Even after emailing the chairman Pádraig Ó Céidigh, querying committee members and last but not least our numerous requests from Right2Water Ireland, we still are unclear how exactly the ‘Draft Report’ came about or whether it’s contents were agreed by the members of the committee.

However, we do know that there were many claims and counter claims after April 5th, with Fine Gael accusing Fianna Fáil of going back on promises and Sinn Féin accusing Fianna Fáil of multiple turnarounds and Fianna Fáil denying any of it.

After a phone conversation with the committee secretary Tom Sheridan who told us that the contents were agreed by the members and that is how the process works, we are gravitating towards some kind of committee member's agreement with the contents of the controversial draft report.  However, the only confirmed fact at the moment is not one member of the committee objected to the omission of 9.4 in the draft or final reports.

Surely it is our right to know what this committee and it’s members got up to and not rely on hearsay or misinformation. Basic information like 'what exactly did they agree or barter away during all those private sessions, especially the last ten private ones from February to April, should be readily available?  It is not and no one wants to talk about it.

As mentioned in our earlier article we have a big problem with this committee’s protocol and the numerous private sessions. Who drafted the contents of the ‘confidential draft report’ and why was the most important issue, that of Ireland’s ‘Established Practice’ enshrined in the EU Water Framework Directive, paragraph 9.4 , not included?  Did the committee’s officials decide not to include it?  Or did the members themselves agree the contents of the draft report including the omission of any mention of paragraph 9.4. In other words, in both scenarios, was it a deliberate omission? After all that went on during a full day’s debate on February 15th and the importance Chairman Ó Céidigh gave to the debate, it should have been included. 

Because of the importance of the 9.4 paragraph to Ireland any member of the committee who supported anti water charges and anti metering should have been up in arms over the omission.  There wasn't even a whimper.

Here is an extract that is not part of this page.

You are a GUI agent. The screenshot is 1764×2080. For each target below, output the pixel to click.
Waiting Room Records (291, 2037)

A recent email that came our way, (see below) written by Alan Brynes and addressed to all committee members and the secretariat, including the chairman Pádraig Ó Céidigh, confirms the existence of this ‘confidential draft report’.  We say this because even some in Right2Water are denying it's existence. 

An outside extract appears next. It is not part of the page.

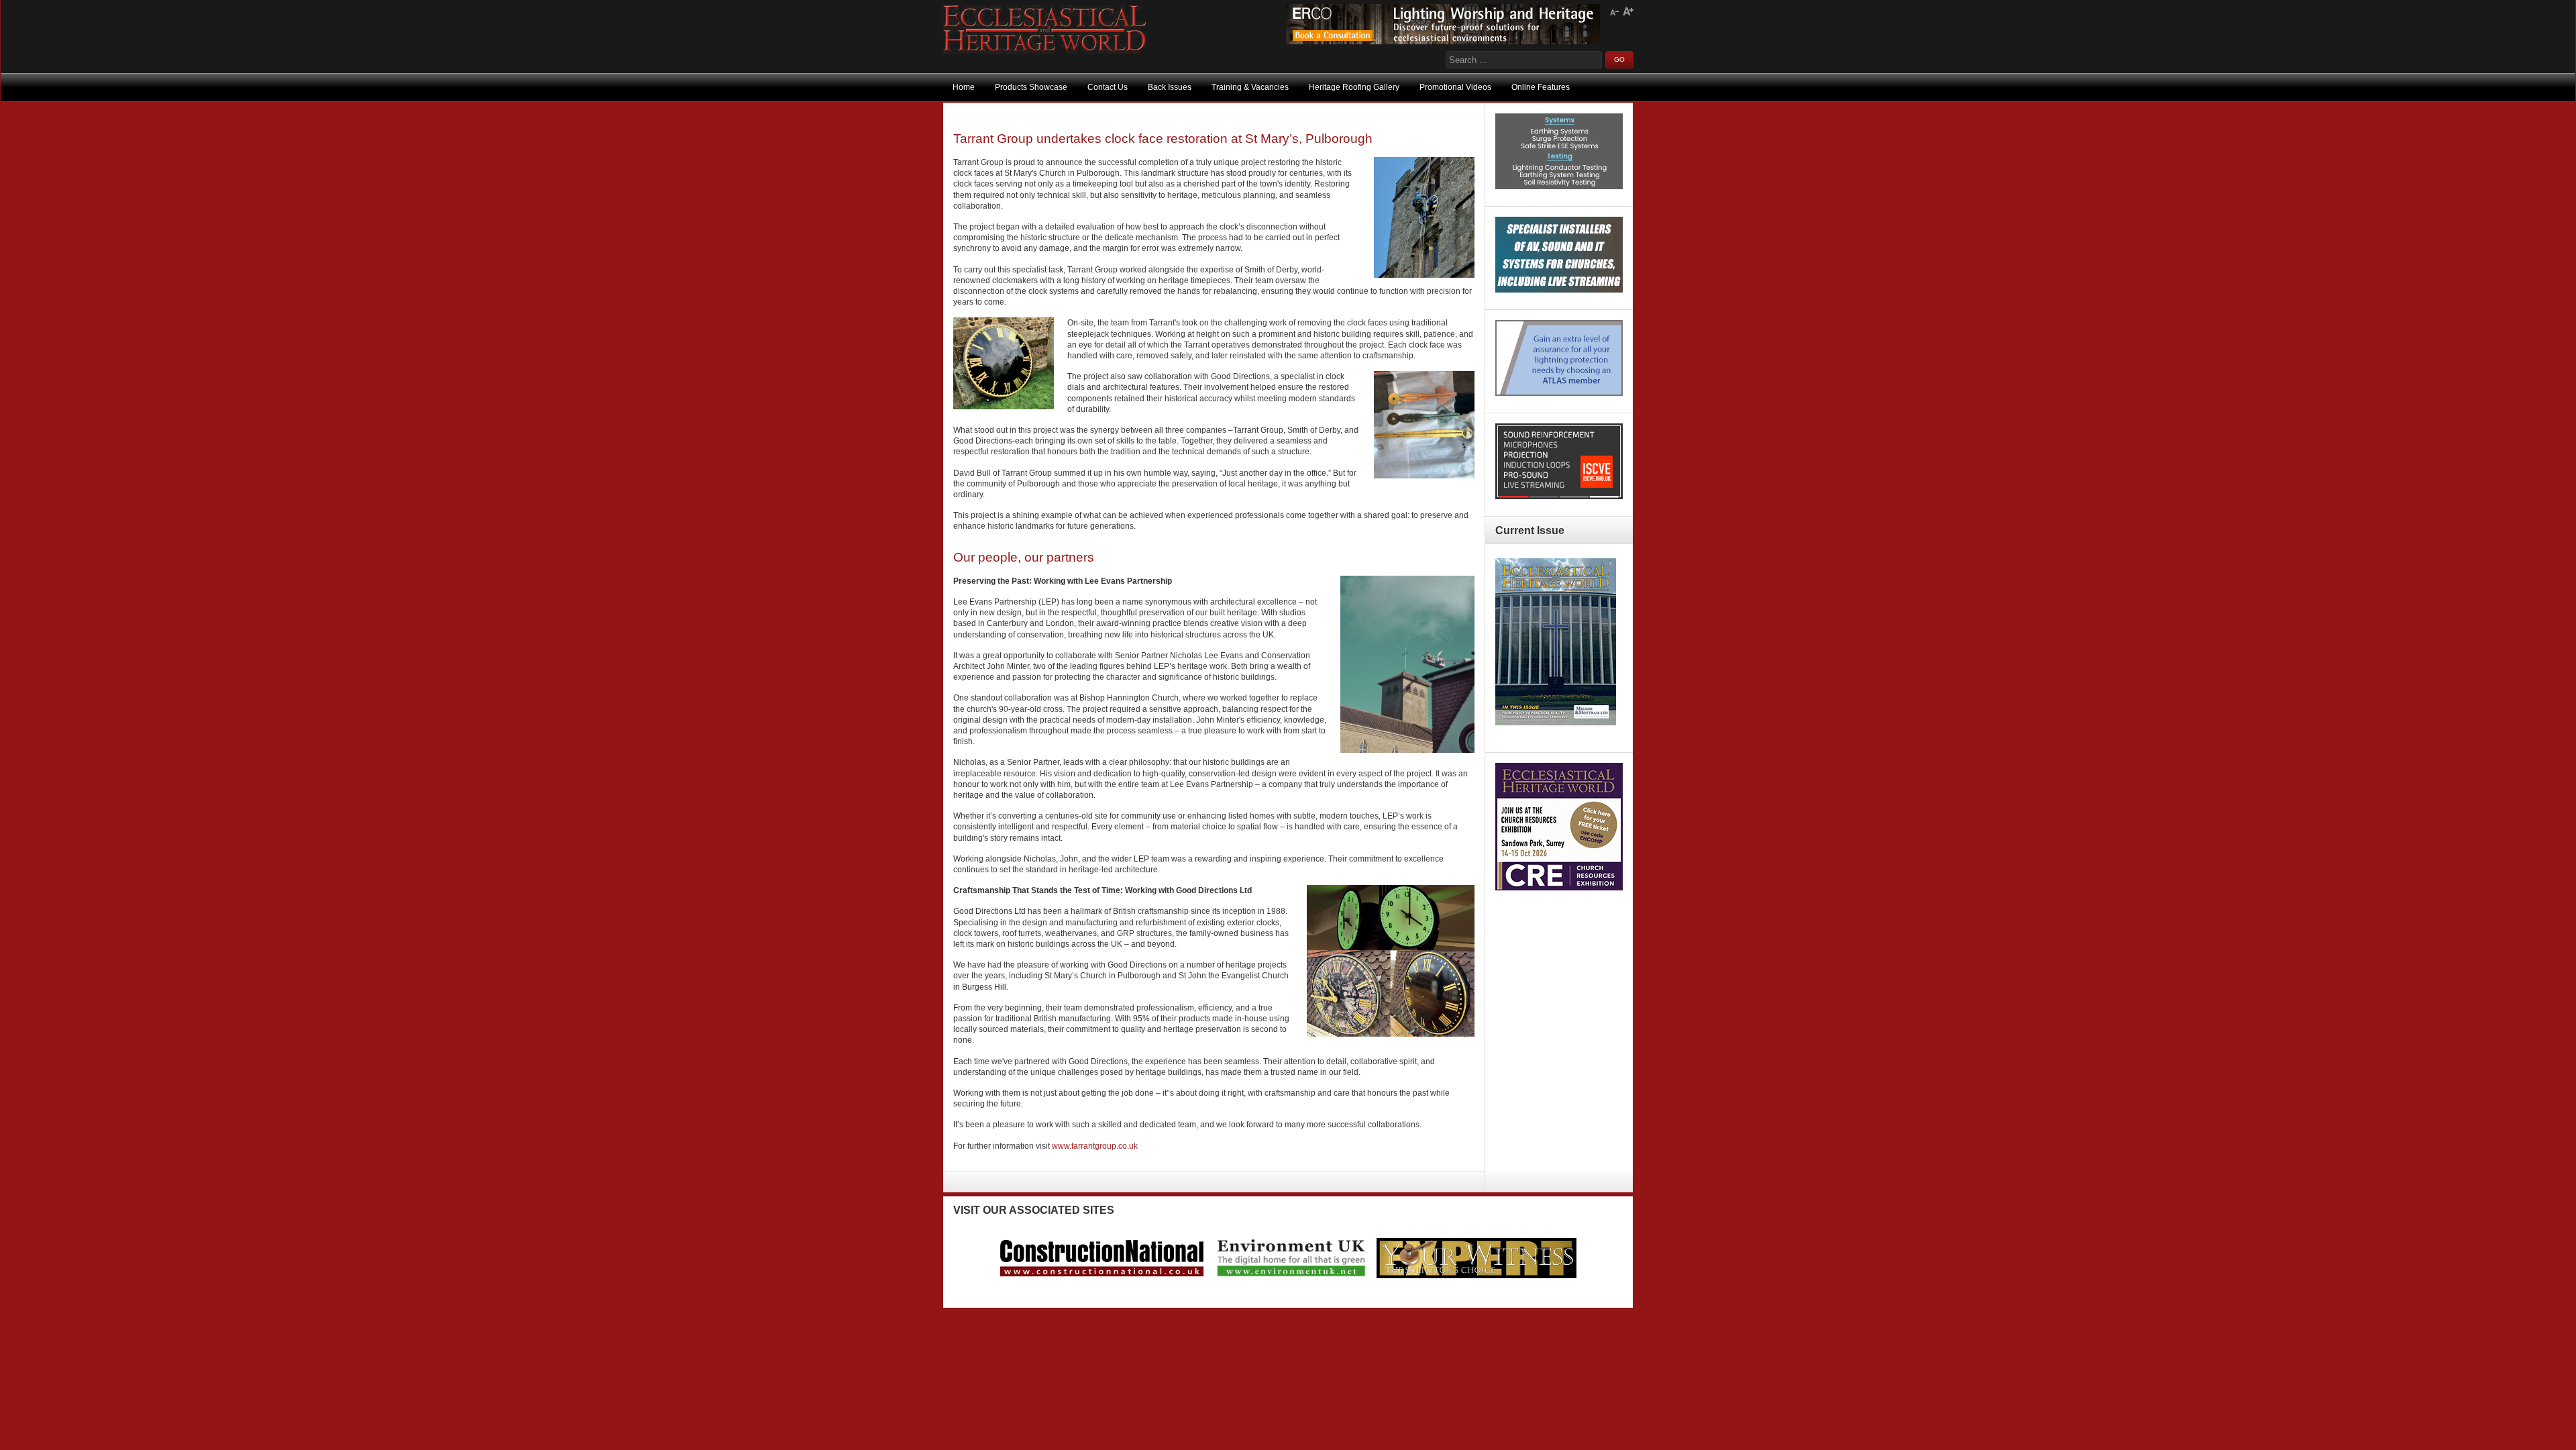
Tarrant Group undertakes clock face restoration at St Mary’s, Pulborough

In a phone conversation with a committee secretary we were told that the contents of this report were agreed by the committee members. If this was the case, then it follows that the members of the committee agreed not to include paragraph 9.4 or any mention of the River Basin Management Plans or any mention of February 15th debate.  What corroborates this conclusion is the total lack of criticism about the omission from any member of the committee and their absolute silence afterwards.

 

Draft Report email from Oireachtas secretary to Committee members April 5th 2017

Paragraph 9.4

This is the paragraph in the The EU Water Framework Directive (2000/60/EC that enshrines Ireland’s ‘Established Practice’ into European law.  It was transposed into Irish law by the European Communities (Water Policy) Regulations 2003 (S.I. No. 722 of 2003).  Paragraph 9.4 was negotiated by Fianna Fáil , the government of the day in 2000, who were forced into it by past successful anti water charges’ campaigns. Hence it was called the ‘Irish Exemption. The paragraph is undoubtedly Ireland’s best defense against the EU Commission forcing water charges and metering through, in any shape or form.  It must be invoked in the second River Basin Management Plan which will be sent to Brussels on the last day of this year.

Another little bit of information is that the Irish Government is not obliged by EU law to bring in water charges and paragraph 9.4 of the Water Framework Directive 2000/60/EC establishes this.  However, we believe that this paragraph and any form of water charges are mutually exclusive.